Data plays an important role in modelling any asset network; the accuracy of the outcomes and recommendations improve as the amount of good data increases. However, most local authorities have limited detailed condition data and Tasman District is no different.
“We have high speed data for about 30 percent of our network, and some falling weight deflectometer strength information,” says Jamie. “But there is always the uncertainty about how confident we can be with the results – an issue that most local authorities have to deal with.”
Jamie advises that the more that is known about a pavement, the more possible it is to tailor the rate of deterioration. “If you have better data, the better you understand how the pavement will actually deteriorate and the outcomes and results from the analysis are more accurate. Recommendations from IDS through the analysis help me take that information within my organisation and justify future investment in data collection and improvement.”
Outcomes and the future
Sharing some of the outcomes of Tasman District Council’s recent modelling project, Jamie says, “We received answers to how different investment levels would affect the long-term condition of our sealed network, in terms of roughness, cracking and surface age. We’ll also use the results as an initial input into updating our forward works programme.”
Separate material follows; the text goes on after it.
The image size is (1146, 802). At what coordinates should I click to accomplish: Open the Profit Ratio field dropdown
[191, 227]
One outcome he wasn’t expecting was that all scenarios suggested council would need to increase the amount of resurfacing on its rural access roads. “I was not anticipating this as the ONRC had us in the mindset that higher class roads should get more and everything else will get less.”
The quality of the analysis reporting has also improved over the years, says Jamie. “In this latest modelling report, IDS is helping our consultants to write information in a way that is more understandable. For example, in the executive summary, easy FAQs such as ‘What does all this mean?’ and ‘Is the current resurfacing rate adequate?’ provide answers to those simple questions which is really handy. The report still has the technical geeky stuff in the back that people like me can read.”
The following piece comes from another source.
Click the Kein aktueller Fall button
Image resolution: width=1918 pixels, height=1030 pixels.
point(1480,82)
Looking to the future, Tasman District Council faces an increase in truck weight limits and the potential impact on local roads and, in particular, weaker pavements, especially considering the forestry and farming focus in the area. Jamie says data collection is key.
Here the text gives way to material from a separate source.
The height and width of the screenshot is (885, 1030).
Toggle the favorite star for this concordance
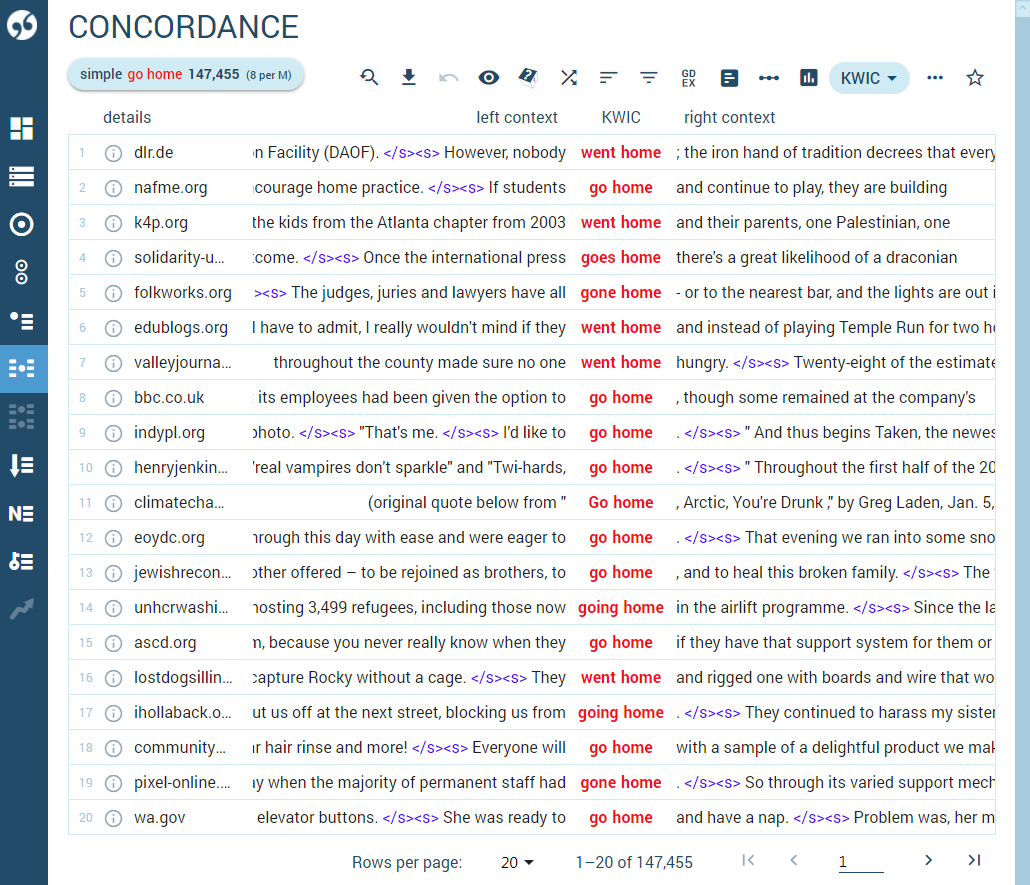(975, 77)
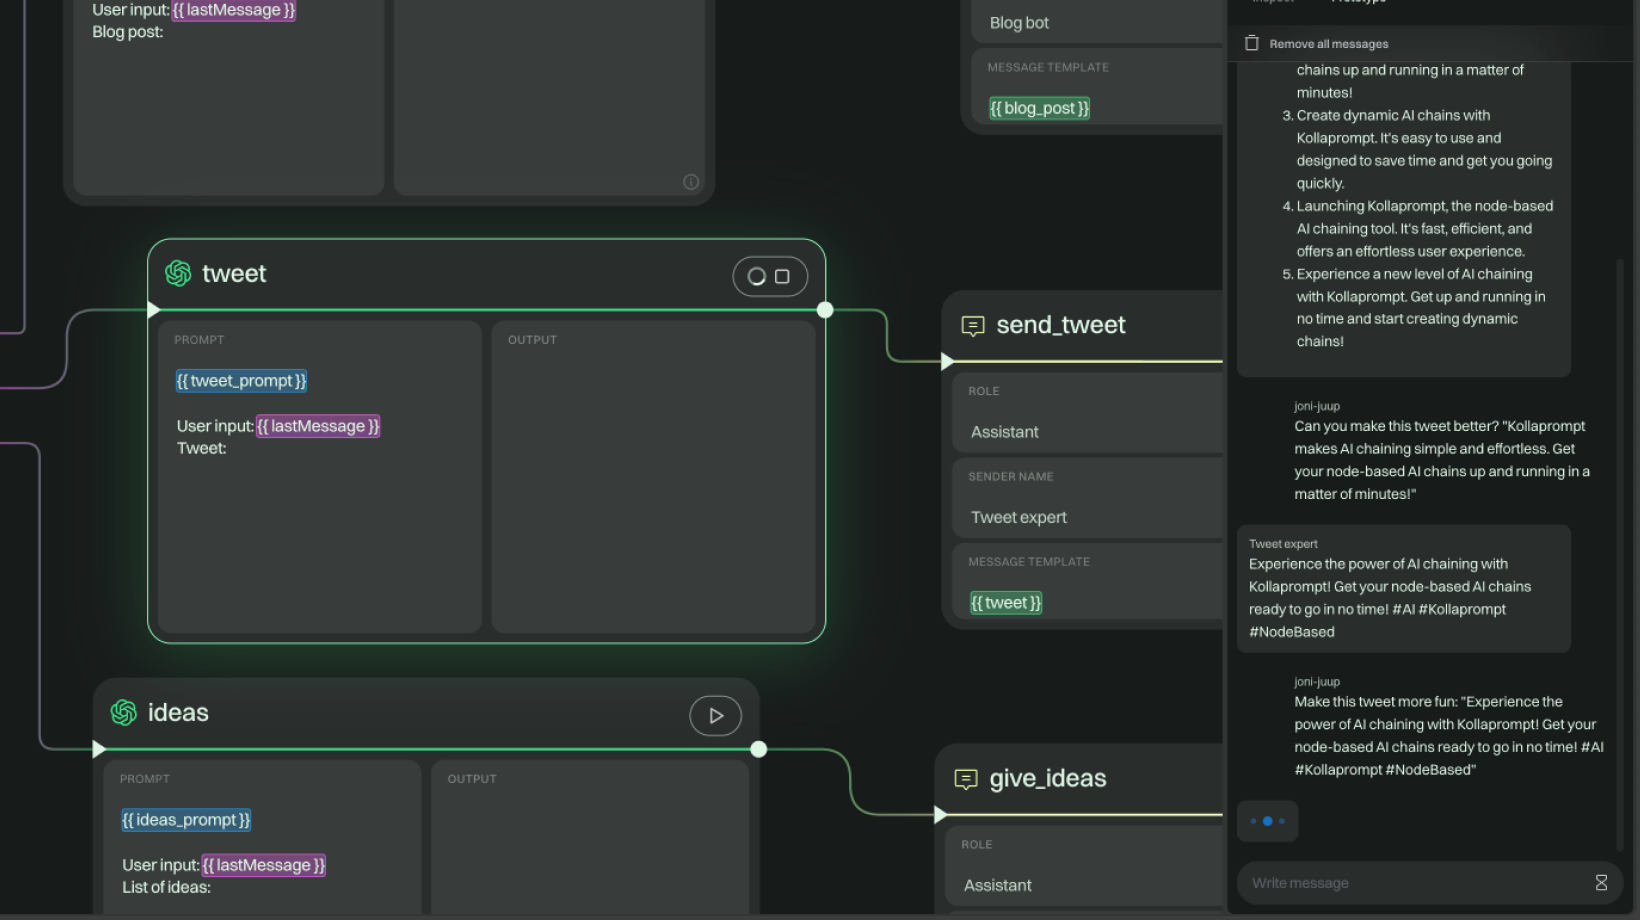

“For some of our roads, we need better strength data because we don’t know how strong they are underneath. We need to collect high-speed data to track if the roads are getting worse over time. Like everyone else, we have been grappling with investing enough to protect the condition of our assets against these bigger, heavier trucks.”
He continues, “The outcomes from the modelling this time around gave us enough confidence that, overall, our condition is not going to worsen a lot. But, again, we need to test some of the assumptions and the only way to do that is by collecting better data. IDS’s experience and overview of dTIMS across a range of other networks provided some recommendations on what further data we should collect. That will help us justify prioritising expenditure on data collection.”
Jamie concludes, “Overall, this latest modelling project helped us develop confidence and commit to a ‘low-normal’ investment scenario, with lower spend on resurfacing and rehabilitation for another three years before returning to what we consider ‘normal’ investment in historical terms.
“This means we can save our community money in the next few years without compromising the future condition of the network. Our next steps are to field validate the modelling outputs as part of updating our forward works programme and we plan to develop a data collection strategy.”